The yield on India's 10-year bond on Monday surged nearly 10 basis points, marking its biggest gain in five months, after global crude oil prices rose amid supply concerns. Meanwhile, the Indian rupee weakened for the third straight session against the US dollar.
The bond yield ended at 7.073%, up 10 basis points, and compared with Friday's close of 6.974%.
The rupee closed at 69.66 against the US dollar, down 0.27% from its previous close. It had opened at 69.44 and touched a low of 69.68 during the day.
Oil prices rose above $54/bbl as US drilling activity fell to the lowest since February 2018 and after Saudi Arabia’s top energy official said he was sure that the Organization of Petroleum Exporting Countries and its allies will extend production cuts.
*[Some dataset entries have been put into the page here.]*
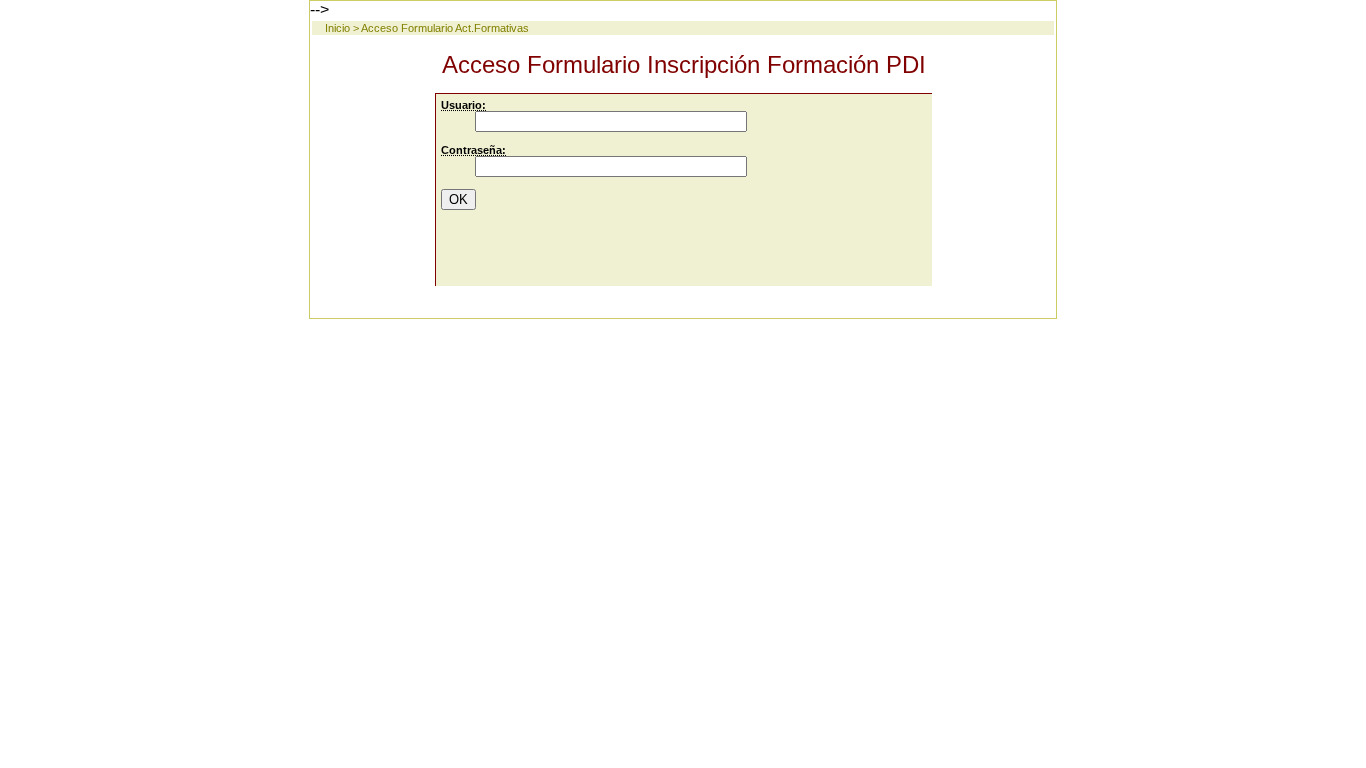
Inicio (337, 28)
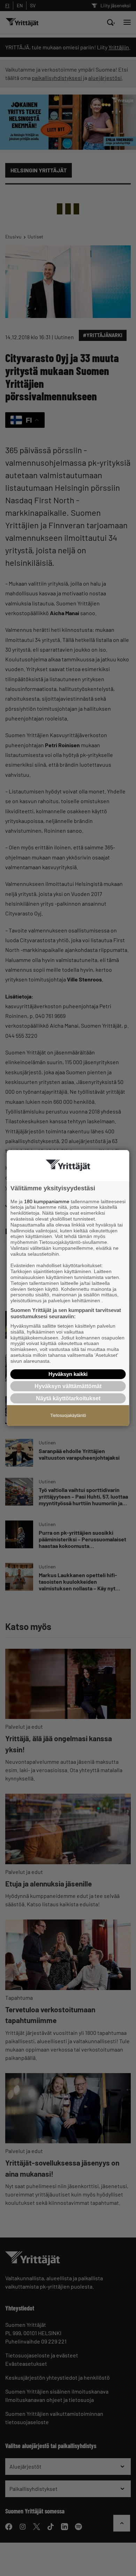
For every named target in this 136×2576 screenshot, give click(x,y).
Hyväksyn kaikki (68, 1374)
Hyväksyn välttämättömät (68, 1386)
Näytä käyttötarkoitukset (68, 1398)
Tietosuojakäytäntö (68, 1415)
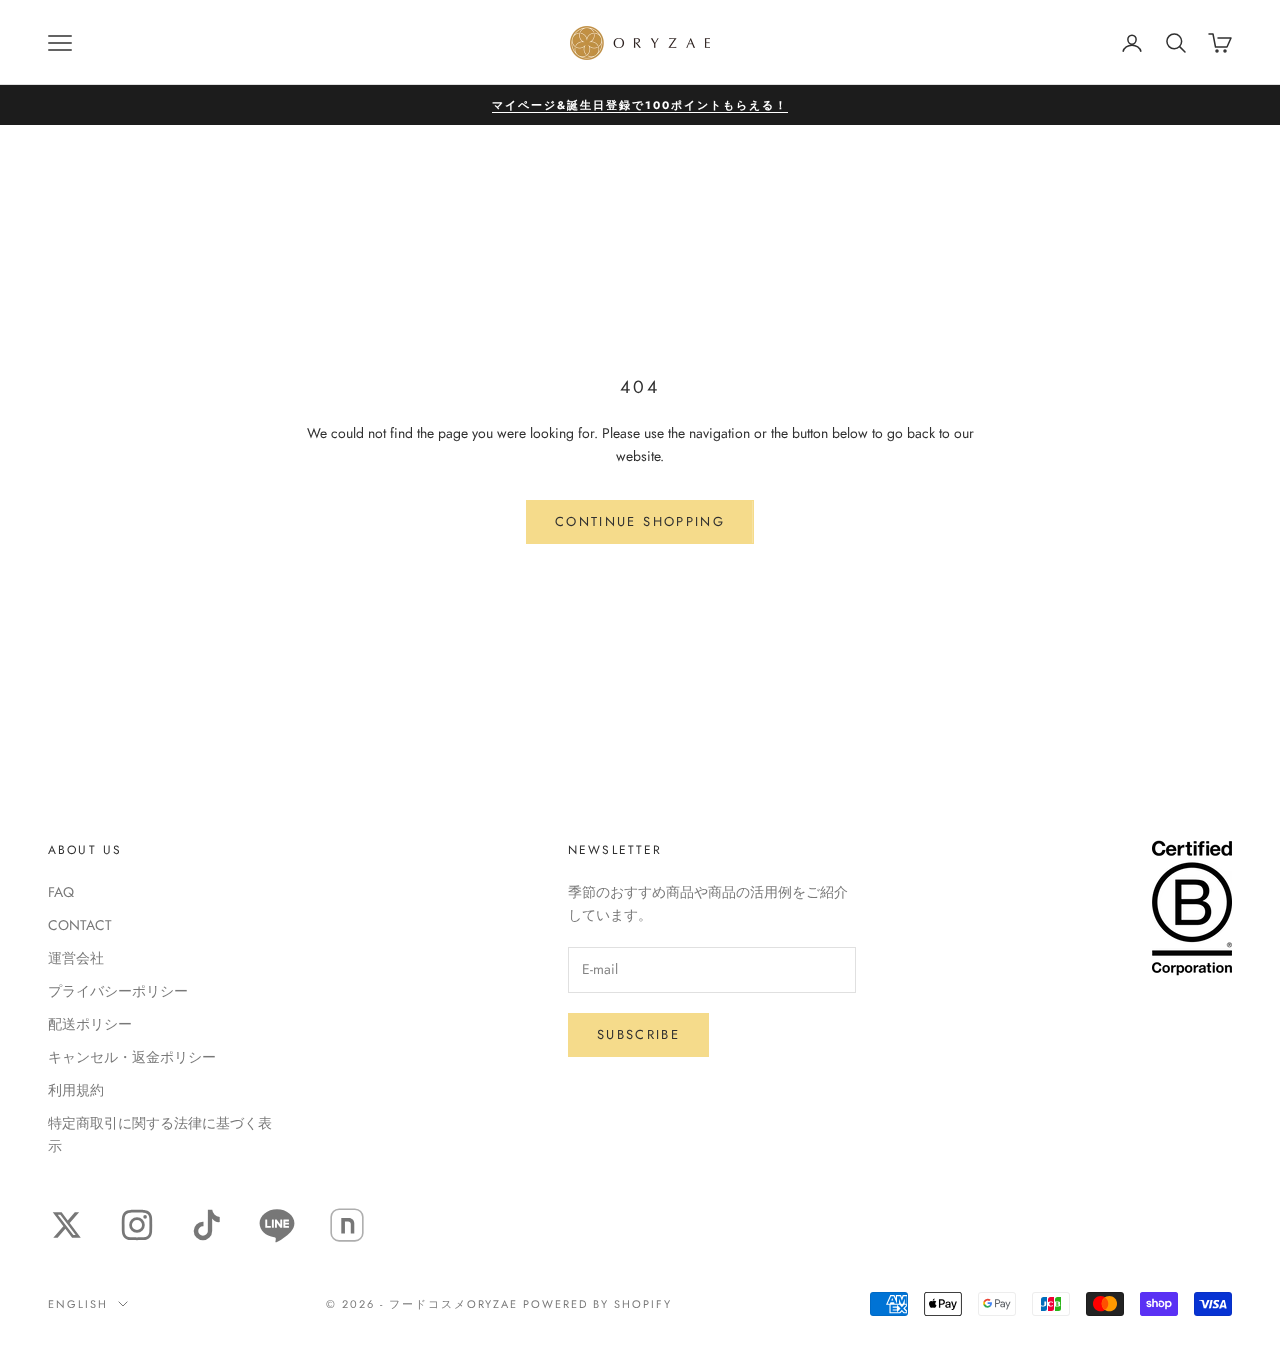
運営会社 (76, 958)
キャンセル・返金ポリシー (132, 1057)
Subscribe (638, 1034)
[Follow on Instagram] (137, 1225)
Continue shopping (640, 521)
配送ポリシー (90, 1024)
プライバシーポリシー (118, 991)
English (78, 1304)
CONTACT (80, 925)
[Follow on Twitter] (67, 1225)
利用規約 (76, 1090)
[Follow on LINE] (277, 1225)
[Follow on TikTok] (207, 1225)
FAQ (61, 892)
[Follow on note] (347, 1225)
Back home, traders will await consumer price inflation (CPI) and index of industrial (IIP) data slated for release on 12 June. According to Bloomberg analysts’ estimates, retail inflation for May is seen rising to 3.05% from 2.92% a month ago. IIP will be at 0.8% in April against -0.1% in March.
Traders also await the Union Budget, due 5 July, for fiscal deficit target and borrowing calendar for 2019-20.
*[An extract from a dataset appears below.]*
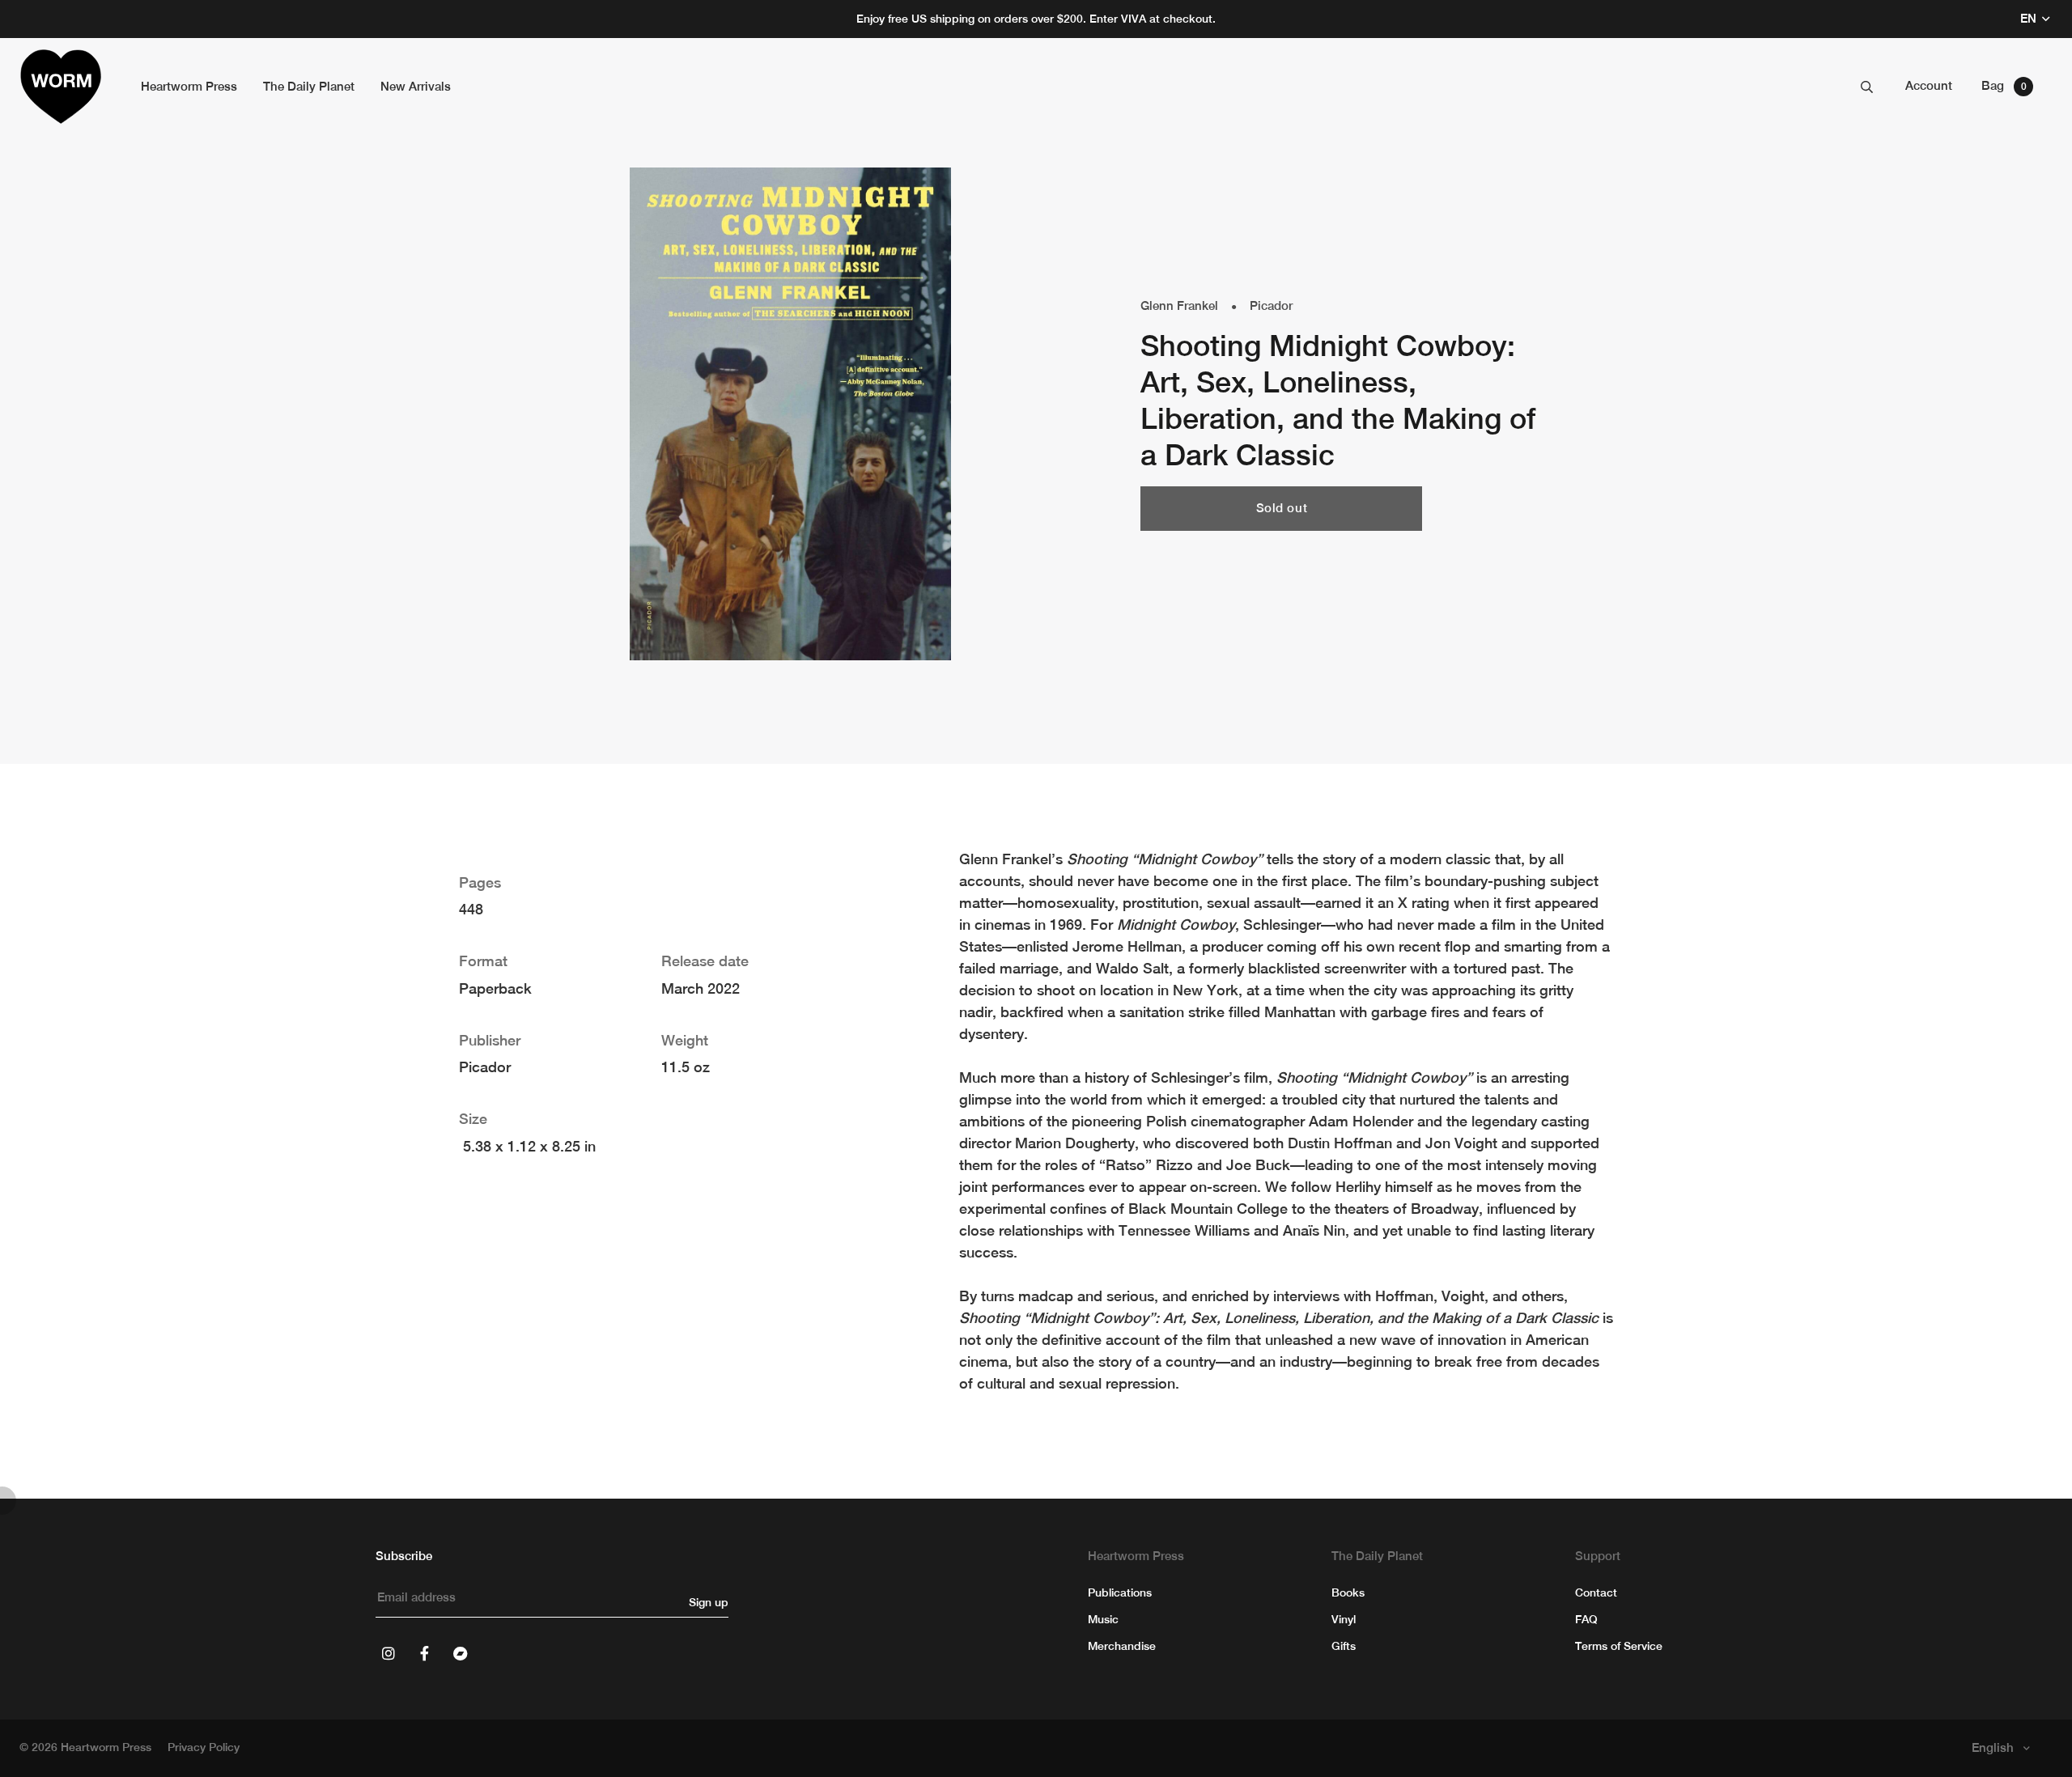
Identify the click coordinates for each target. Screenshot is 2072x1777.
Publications (1120, 1592)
The rupee weakened tracking a fall in other emerging-market currencies, and pulled down by the yuan after comments from China’s central bank governor last week signalled that Beijing may let the currency weaken. Analyst says US-China tariff war continues to exert pressure on global equities and emerging market currencies are expected to be hit.
So far this year, the rupee has risen 0.43% against the US greenback. During the period, foreign investors bought $11.32 billion in Indian equities and $706 million in debt market.
The benchmark Sensex index ended 0.43% higher at 39,784.52 points. Year to date, the index has risen 12%.